**ACTIVITY**
Leave out the pictures and repeat exactly the lines from the one containing "You are a computer-use" through the end of the records.

########################################

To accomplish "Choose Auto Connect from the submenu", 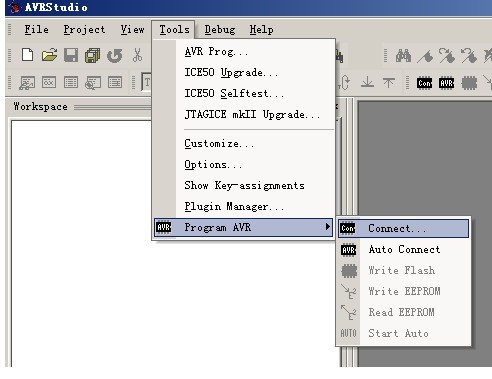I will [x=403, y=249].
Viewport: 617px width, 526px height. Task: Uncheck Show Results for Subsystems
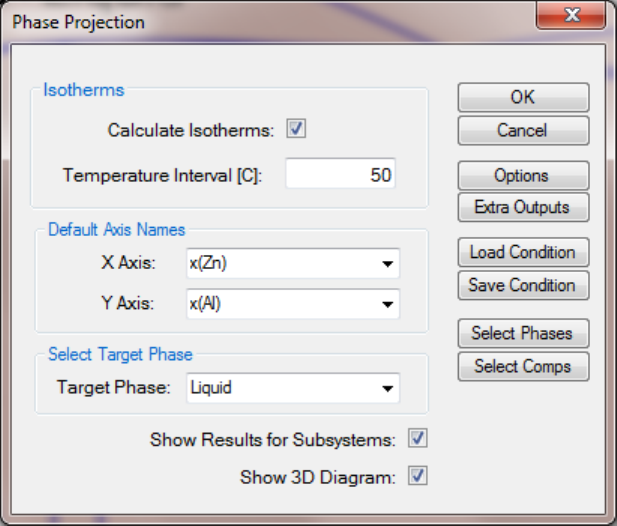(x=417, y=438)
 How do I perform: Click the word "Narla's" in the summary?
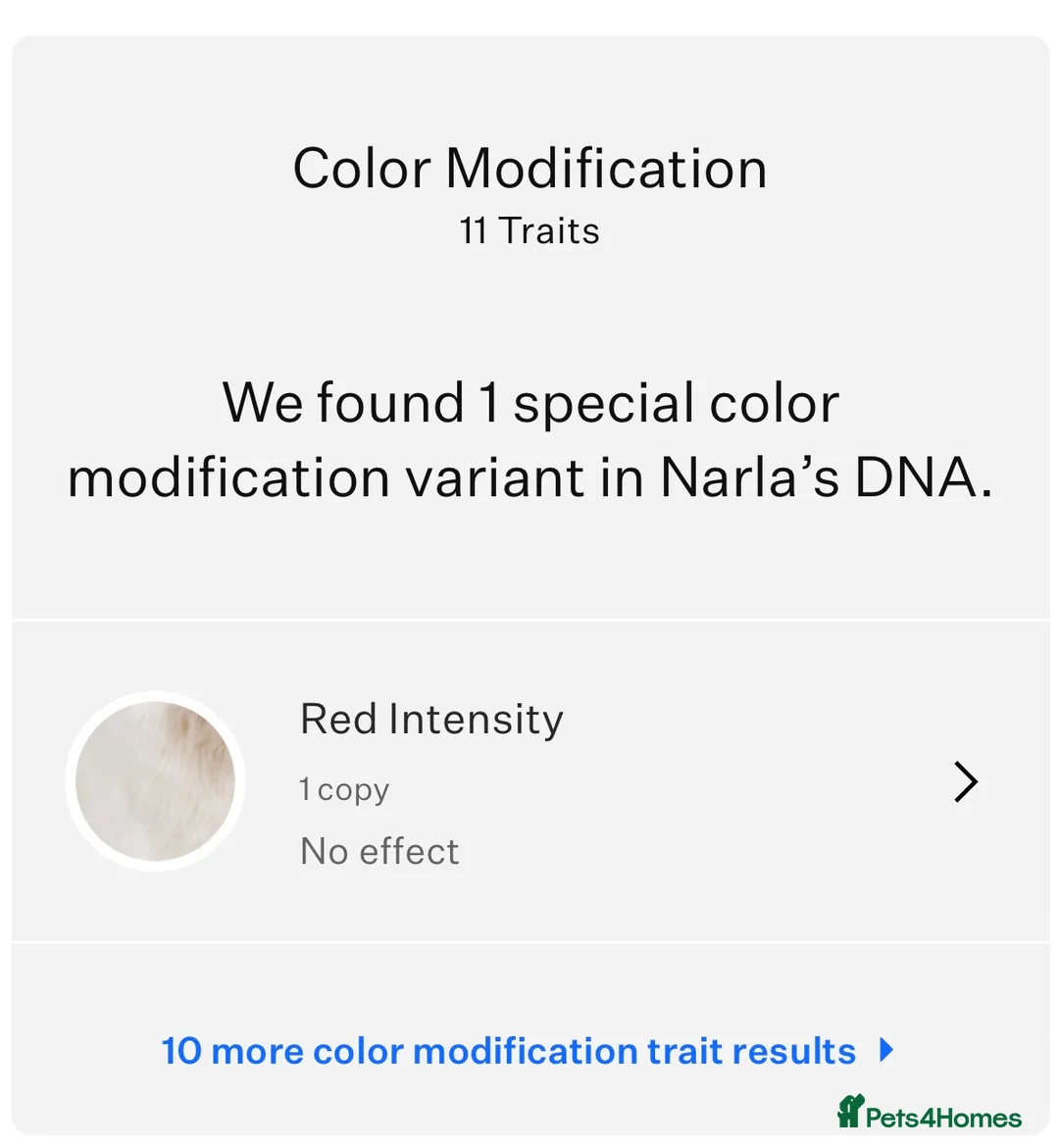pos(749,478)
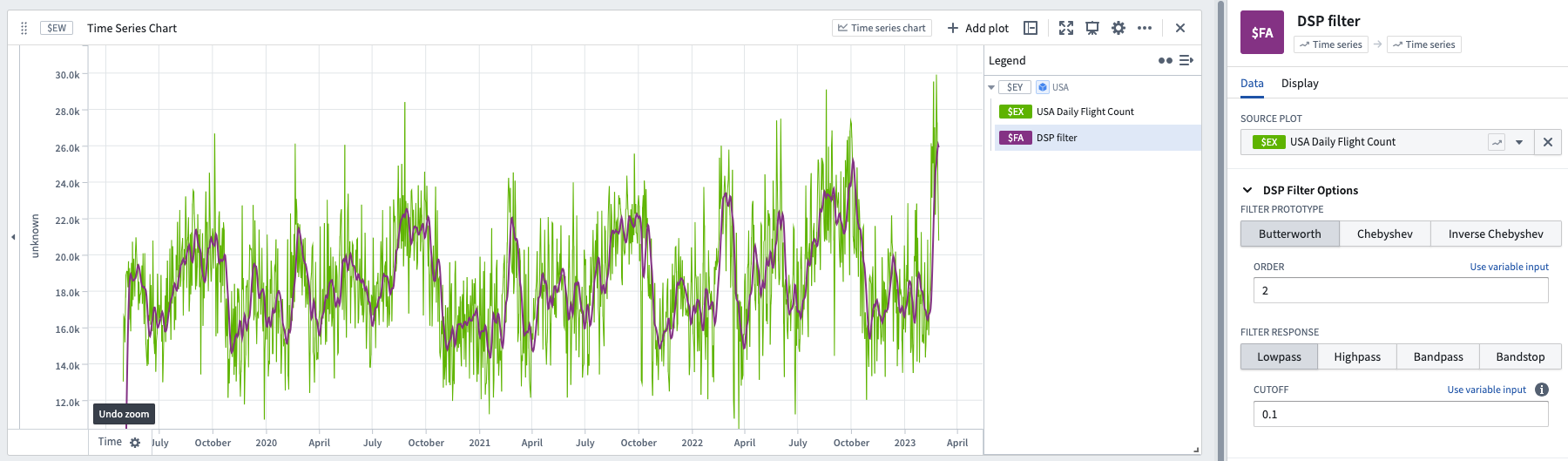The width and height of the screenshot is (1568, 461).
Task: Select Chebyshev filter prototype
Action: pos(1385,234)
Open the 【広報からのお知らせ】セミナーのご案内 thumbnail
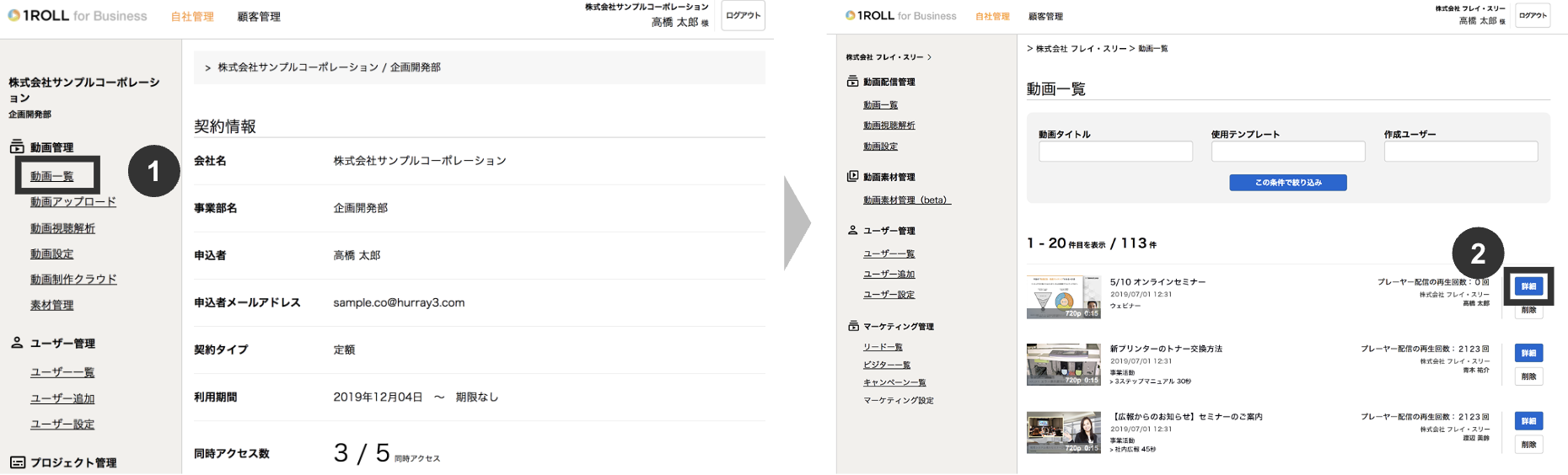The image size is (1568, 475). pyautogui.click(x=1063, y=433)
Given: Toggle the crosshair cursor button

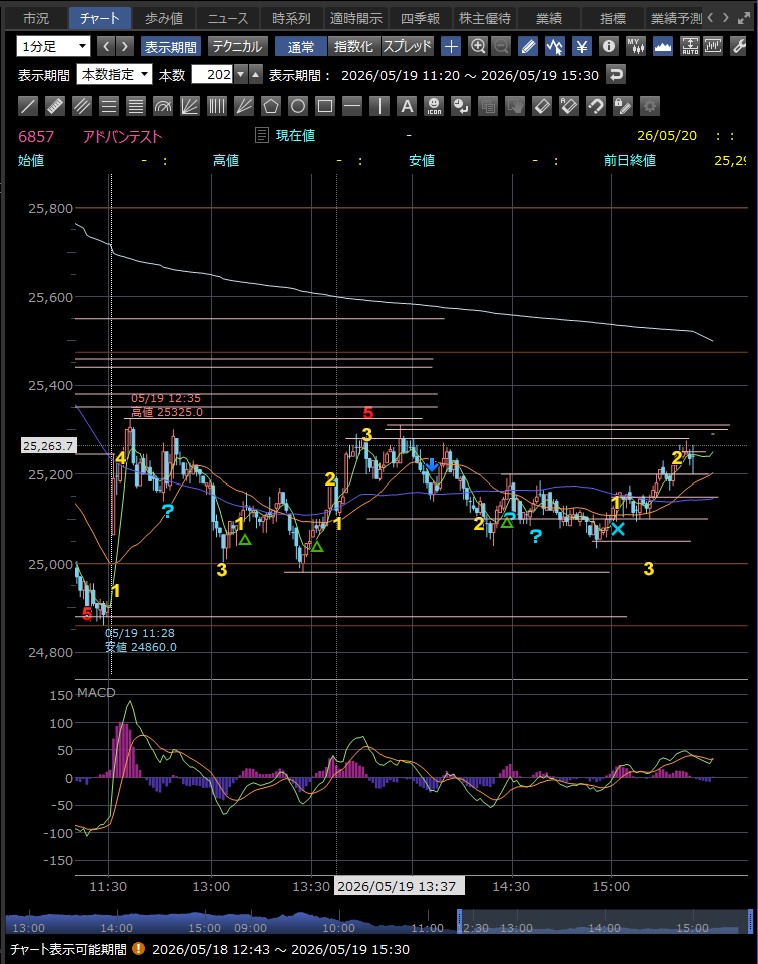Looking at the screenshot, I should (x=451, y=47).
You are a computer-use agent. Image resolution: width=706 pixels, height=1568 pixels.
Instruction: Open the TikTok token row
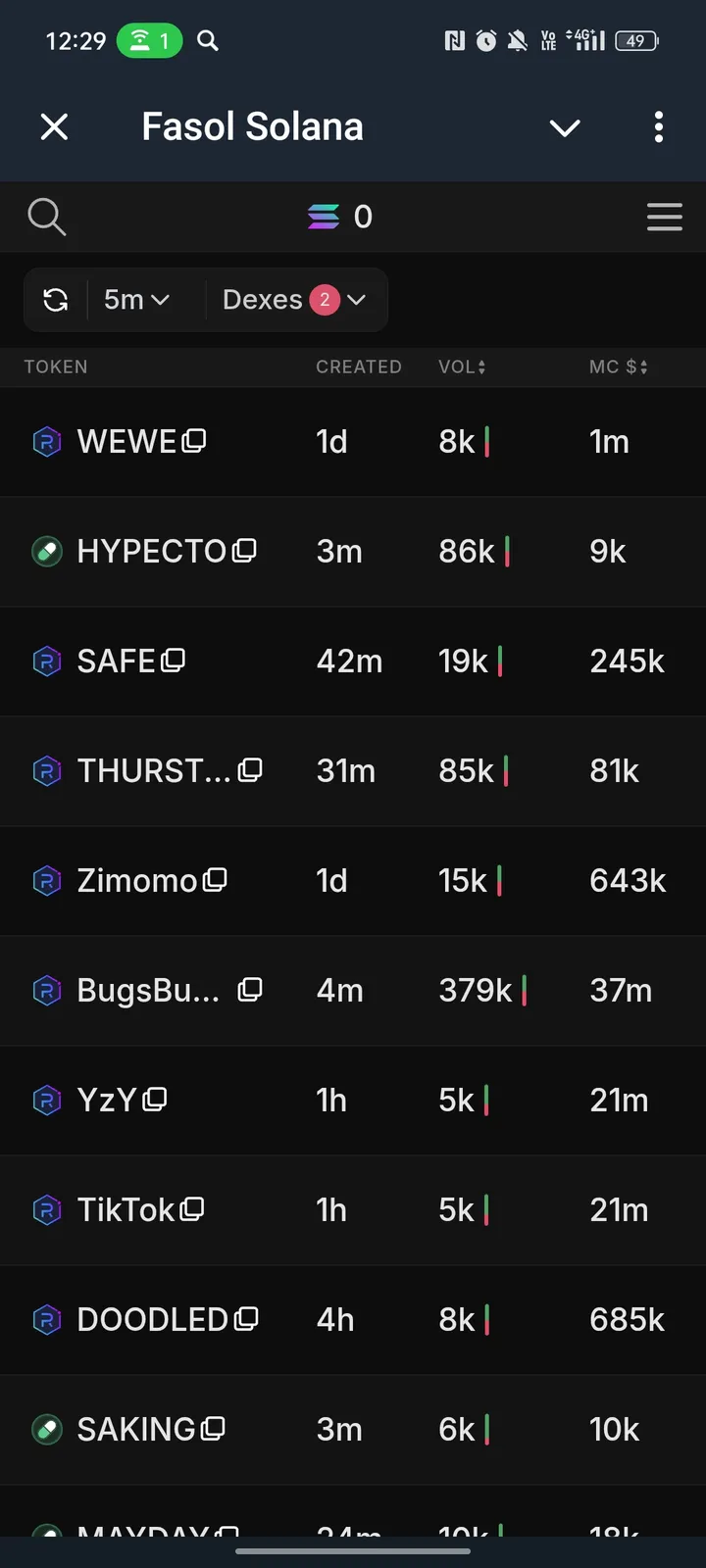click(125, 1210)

########################################

**RESPONSE TO THE TASK**
You are a computer-use agent. Image resolution: width=706 pixels, height=1568 pixels.
Instruction: Open the TikTok token row
click(125, 1210)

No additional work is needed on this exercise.